University of Oregon sociology professor Ryan Light said social media groups with a social service or philanthropic goal are clear about what’s available monetarily or otherwise. That makes it easier for those seeking help to know where to go to ask for assistance, thus accessing hundreds of people.

“We can see real benefit to these online spaces when we’re dealing with people who are marginalized,” Light said.

People who have a shaky social identity — how they see themselves and believe others see them — are able to find solace in groups such as Lend a Helping Hand.

Judgment is forbidden no matter what people are asking for or their reasons for coming forward, said Alli Fitzgerald, an administrator for the Lend a Helping Hand group.

Light’s fellow UO professor Kelli Matthews sees social media as a lifeline.

“Most people, they feel they can share more ups and downs, goods and bads,” she said. “They have a community they trust on social media, and the data shows that.”

If people prefer their troubles to remain under the radar, one of Lend a Helping Hand’s administrators will do the asking: “It’s such a normal thing in our group now. People can just get what they need and go without 600 other people knowing they can’t afford it.”

Social media’s adaptations for use change almost as fast as the social networks themselves. While the initial use of reaching out to long-lost friends is still relevant, social networks also are used for vetting job applicants, reaching out to suicidal users, engaging students in education, identifying possible mental illnesses and marketing products.

Social media networks are also beneficial to those who are struggling in a less-obvious manner. Location-based activity websites such as have been a boon to people who struggle with social anxiety. Users can join forums for people who enjoy a specific activity and get to know members before meeting up.

Lamberton suffers from social phobia — an advanced form of social anxiety disorder — and credits the forum she joined for helping her learn to manage a condition that used to leave her scared to interact with anyone.

“It would have felt like too daunting of a task, and I would have had a more difficult time meeting new people in person,” Lamberton said. “Groups like these make getting out in the world an easier task for me.”

Popular culture has long held the stereotypical person with lots of Internet-only friends to be akin to the gamer living in his mother’s basement or the nerd who argues for hours on obscure science-fiction websites.
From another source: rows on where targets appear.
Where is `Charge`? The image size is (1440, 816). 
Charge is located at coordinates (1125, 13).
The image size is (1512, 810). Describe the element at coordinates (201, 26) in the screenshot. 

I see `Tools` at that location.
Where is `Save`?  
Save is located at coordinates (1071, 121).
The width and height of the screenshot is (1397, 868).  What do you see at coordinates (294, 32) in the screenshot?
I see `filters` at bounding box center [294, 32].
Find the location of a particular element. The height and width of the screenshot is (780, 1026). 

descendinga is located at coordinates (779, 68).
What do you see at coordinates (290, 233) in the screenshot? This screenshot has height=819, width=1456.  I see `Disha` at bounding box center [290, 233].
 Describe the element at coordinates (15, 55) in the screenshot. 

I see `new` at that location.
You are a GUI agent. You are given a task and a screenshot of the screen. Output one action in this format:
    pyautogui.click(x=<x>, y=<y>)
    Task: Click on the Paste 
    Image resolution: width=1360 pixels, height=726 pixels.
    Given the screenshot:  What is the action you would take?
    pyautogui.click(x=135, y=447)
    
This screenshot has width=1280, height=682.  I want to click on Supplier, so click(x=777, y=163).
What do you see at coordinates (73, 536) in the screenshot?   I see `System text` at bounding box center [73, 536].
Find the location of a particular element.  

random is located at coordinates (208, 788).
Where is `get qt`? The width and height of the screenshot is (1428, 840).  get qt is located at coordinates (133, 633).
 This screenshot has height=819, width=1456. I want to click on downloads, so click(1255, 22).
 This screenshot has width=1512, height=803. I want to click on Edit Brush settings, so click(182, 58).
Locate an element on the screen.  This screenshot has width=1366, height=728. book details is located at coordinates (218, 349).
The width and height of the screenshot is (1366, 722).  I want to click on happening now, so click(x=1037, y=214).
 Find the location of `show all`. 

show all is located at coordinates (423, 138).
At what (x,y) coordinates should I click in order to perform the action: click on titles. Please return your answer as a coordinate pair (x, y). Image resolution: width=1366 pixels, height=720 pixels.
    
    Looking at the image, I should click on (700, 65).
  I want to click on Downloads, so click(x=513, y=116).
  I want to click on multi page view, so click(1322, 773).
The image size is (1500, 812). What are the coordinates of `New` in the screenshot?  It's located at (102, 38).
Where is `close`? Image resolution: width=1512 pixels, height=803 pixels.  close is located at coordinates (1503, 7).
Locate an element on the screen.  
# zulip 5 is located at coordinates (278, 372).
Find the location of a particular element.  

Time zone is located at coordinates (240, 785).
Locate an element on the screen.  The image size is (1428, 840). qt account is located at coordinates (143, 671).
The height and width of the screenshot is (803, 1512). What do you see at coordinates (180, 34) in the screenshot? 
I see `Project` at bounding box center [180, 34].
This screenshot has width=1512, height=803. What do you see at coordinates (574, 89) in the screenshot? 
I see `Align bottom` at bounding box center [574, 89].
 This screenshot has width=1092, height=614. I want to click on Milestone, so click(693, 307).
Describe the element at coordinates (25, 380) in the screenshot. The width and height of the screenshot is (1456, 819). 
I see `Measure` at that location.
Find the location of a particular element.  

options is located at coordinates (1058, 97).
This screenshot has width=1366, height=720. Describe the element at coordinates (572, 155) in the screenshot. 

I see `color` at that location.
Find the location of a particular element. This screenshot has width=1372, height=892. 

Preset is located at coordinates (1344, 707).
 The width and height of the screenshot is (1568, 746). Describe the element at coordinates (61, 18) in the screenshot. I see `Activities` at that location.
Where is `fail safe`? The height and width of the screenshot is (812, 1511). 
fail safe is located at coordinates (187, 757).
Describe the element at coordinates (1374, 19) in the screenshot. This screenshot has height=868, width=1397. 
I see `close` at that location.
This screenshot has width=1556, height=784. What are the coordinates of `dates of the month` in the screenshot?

Central Oregon Community College professor Andria Woodell says that generalization is far from the truth. In reality, she said, the majority of those online relationships are beneficial to the health of both parties.

“You have a really big introvert who doesn’t want to spend a lot of time with other people, so they find ways to connect and be social online,” she said. “That’s not a detriment to their character. For those people, it’s really positive.”